** Start TEXT **

Thursday, September 27, 2018

Travel Back in Time, Through the Mountains of France & Around the World with Robert Louis Stevenson


[NOTEThis article contains a lot of beautiful, but sometimes complex, prose. If you'd prefer to listen to, rather than read, this material, click here. You'll get my audio narration which you can easily download and play at your convenience.]

From a Brilliant Writer, Brilliant Travel Essays


What do you get when one of the best writers of all time sets out on a personal odyssey with a donkey and documents his travels?  You get delicious prose like the paragraph below, describing a night under the stars in the Cévennes mountains in France, circa 1859:

"Night is a dead monotonous period under a roof; but in the open world it passes lightly, with its stars and dews and perfumes, and the hours are marked by changes in the face of Nature.  What seems a kind of temporal death to people choked between walls and curtains, is only a light and living slumber to the man who sleeps afield.  All night long he can hear Nature breathing deeply and freely; even as she takes her rest, she turns and smiles; and there is one stirring hour unknown to those who dwell in houses, when a wakeful influence goes abroad over the sleeping hemisphere, and all the outdoor world are on their feet.  It is then that the cock first crows, not this time to announce the dawn, but like a cheerful watchman speeding the course of night.  Cattle awake on the meadows; sheep break their fast on dewy hillsides, and change to a new lair among the ferns; and houseless men, who have lain down with the fowls, open their dim eyes and behold the beauty of the night."
-- from Travels With a Donkey in the Cévennes, "A Night Among the Pines," by Robert Louis Stevenson

Author of such timeless classics as Treasure Island, The Strange Case of Dr. Jekyll and Mr. Hyde and A Child's Garden of Verses, Robert Louis Stevenson also created some not-so-famous travel treasures that you can enjoy, absolutely free, as ebooks from Project Gutenberg. Why should you read these lesser-known Stevenson creations? Because they'll take you back in time and all over the planet and hold a magnifying glass to a world of simple things that are also complex and wondrous when seen through Stevenson's eyes. Like travel itself, the experience of reading these can't help but broaden your perspective and deepen your empathy.

Some Teasers


Below are a few of my favorite passages from a couple of these works, along with links to the Project Gutenberg page where you can download the complete work in a suitable format for your particular e-reader. I hope these fragments inspire you to get the rest of the work from Gutenberg and settle in for your own slow, conscious journey back in time and around the world.

Why travel? 

"I travel for travel’s sake.  The great affair is to move; to feel the needs and hitches of our life more nearly; to come down off this feather-bed of civilisation, and find the globe granite underfoot and strewn with cutting flints.  Alas, as we get up in life, and are more preoccupied with our affairs, even a holiday is a thing that must be worked for.  To hold a pack upon a pack-saddle against a gale out of the freezing north is no high industry, but it is one that serves to occupy and compose the mind.  And when the present is so exacting, who can annoy himself about the future?" from Travels With a Donkey in the Cévennes, "Cheylard and Luc"

** End TEXT **
** Start PROVIDED MATERIAL **

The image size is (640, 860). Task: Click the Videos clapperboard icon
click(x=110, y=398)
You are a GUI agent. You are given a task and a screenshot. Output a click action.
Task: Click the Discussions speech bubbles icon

** End PROVIDED MATERIAL **

* _THE PROBLEM_: The text on Robert Louis Stevenson's travel essays quotes a passage about a night under the stars in the Cévennes. Which work and chapter does it attribute that passage to?

* _TASK ANSWER_: *Travels With a Donkey in the Cévennes*, "A Night Among the Pines."